**SET TASK**
Continue the inputter-definition walkthrough below from the point where its text stops, carrying on the input_fn code after its final line.

Define an Inputter

The inputter is the data pipeline. This example defines the data pipeline of feeding CIFAR10 data with some basic augmentations:

# Create basic inputter configration
inputter_config = InputterConfig(
  mode="train",
  batch_size_per_gpu=64,
  gpu_count=1,
  epochs=4,
  dataset_meta="~/demo/data/cifar10/train.csv \")

# Add additional configuration for image classification
inputter_config = ImageClassificationInputterConfig(
  inputter_config,
  image_height=32,
  image_width=32,
  image_depth=3,
  num_classes=10)

# (Optionally) Create a augmenter.
argmenter_name = "source.augmenter.cifar_augmenter"
augmenter = importlib.import_module(argmenter_name)

# Create a Inputter.
inputter_name = "source.inputter.image_classification_csv_inputter"
inputter = importlib.import_module(inputter_name).build(inputter_config, augmenter)
  • cifar_augmenter random image cropping, flipping, brightness and contrast distortions.
  • inputter_config sets arguments for the inputter. For example, whether it is used for training for evaluation, batch_size, the data path … etc.
  • inputter is the data pipeline instance. It has an important input_fn member function that produces a data generator.

The input_fn of an image classification inputter looks like this:

def input_fn(self, test_samples=[]):

  # Get list of image paths and class labels
  samples = self.get_samples_fn()

**PROVIDED MATERIAL**
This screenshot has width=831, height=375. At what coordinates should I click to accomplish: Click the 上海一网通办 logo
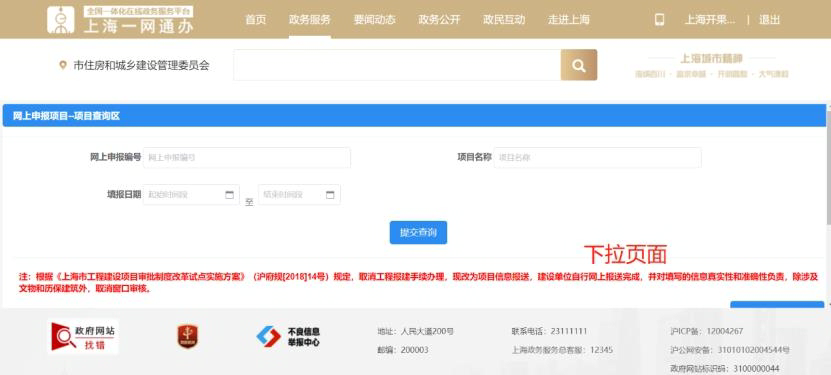120,20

**EXPECTED ANSWER**
  # Generate a Tensorflow dataset
  dataset = tf.data.Dataset.from_tensor_slices(samples)

  # Shuffle the dataset for training
  if self.config.mode == "train":
    dataset = dataset.shuffle(self.config.shuffle_buffer_size)

  # Repeat the dataset for multiple epochs
  dataset = dataset.repeat(self.config.epochs)

  # Parse individal input sample, including reading image from path,
  # data augmentation
  dataset = dataset.map(
    lambda image, label: self.parse_fn(image, label),
    num_parallel_calls=4)

  # Batch data
  batch_size = (self.config.batch_size_per_gpu *
                self.config.gpu_count)
  dataset = dataset.apply(
      tf.contrib.data.batch_and_drop_remainder(batch_size))

  # Prefetch for efficiency
  dataset = dataset.prefetch(2)

  # Return data generator
  iterator = dataset.make_one_shot_iterator()
  return iterator.get_next()